1.1 This practice provides the values and practical computation procedures needed to obtain tristimulus values, designated X, Y, Z and X10, Y10, Z10 for the CIE 1931 and 1964 observers, respectively, from bispectral photometric data for the specimen. Procedures for obtaining such bispectral photometric data are contained in Practice E2153.

1.2 Procedures for conversion of results to color spaces that are part of the CIE system, such as CIELAB and CIELUV are contained in Practice E308.

1.3 This standard may involve hazardous materials, operations, and equipment. This standard does not purport to address all of the safety concerns, if any, associated with its use.
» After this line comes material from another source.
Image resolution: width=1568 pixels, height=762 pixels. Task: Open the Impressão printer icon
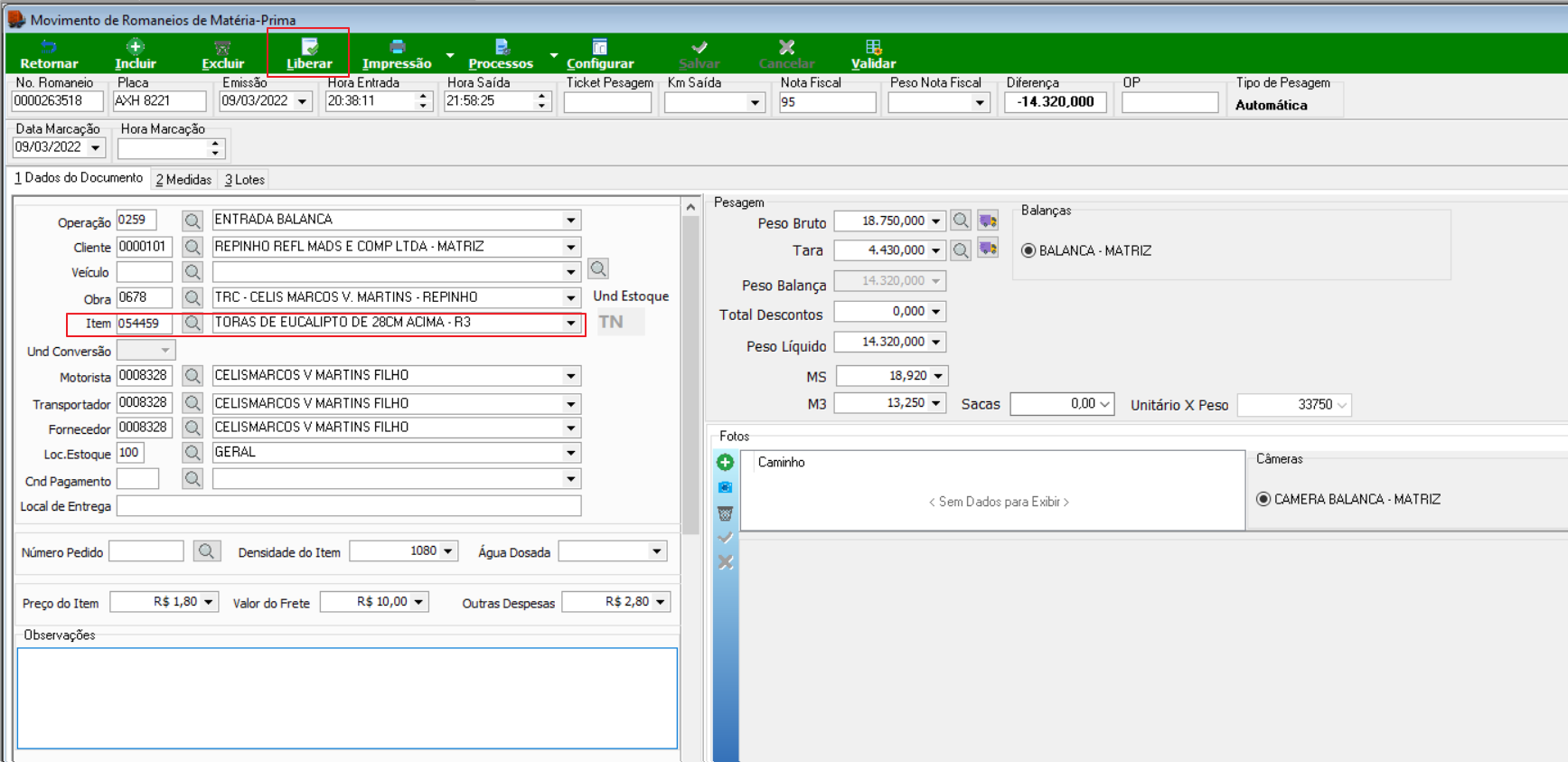coord(397,46)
It is the responsibility of the user of this standard to establish appropriate safety and health practices and determine the applicability of regulatory limitations prior to use.

Significance and Use

The bispectral or two-monochromator method is the definitive method for the determination of the general radiation-transfer properties of fluorescent specimens (4). In this method, the measuring instrument is equipped with two separate monochromators. The first, the irradiation monochromator, irradiates the specimen with monochromatic light. The second, the viewing monochromator, analyzes the radiation leaving the specimen. A two-dimensional array of bispectral photometric values is obtained by setting the irradiation monochromator at a series of fixed wavelengths (μ) in the ultraviolet and visible range, and for each μ, using the viewing monochromator to record readings for each wavelength (λ) in the visible range. The resulting array, once properly corrected, is known as the Donaldson matrix, and the value of each element (μ,λ) of this array is here described as the Donaldson radiance factor (D(μ,λ)). The Donaldson radiance factor is an instrument- and illuminant-independent photometric property of the specimen, and can be used to calculate its color for any desired illuminant and observer. The advantage of this method is that it provides a comprehensive characterization of the specimen's radiation-transfer properties, without the inaccuracies associated with source simulation and various methods of approximation.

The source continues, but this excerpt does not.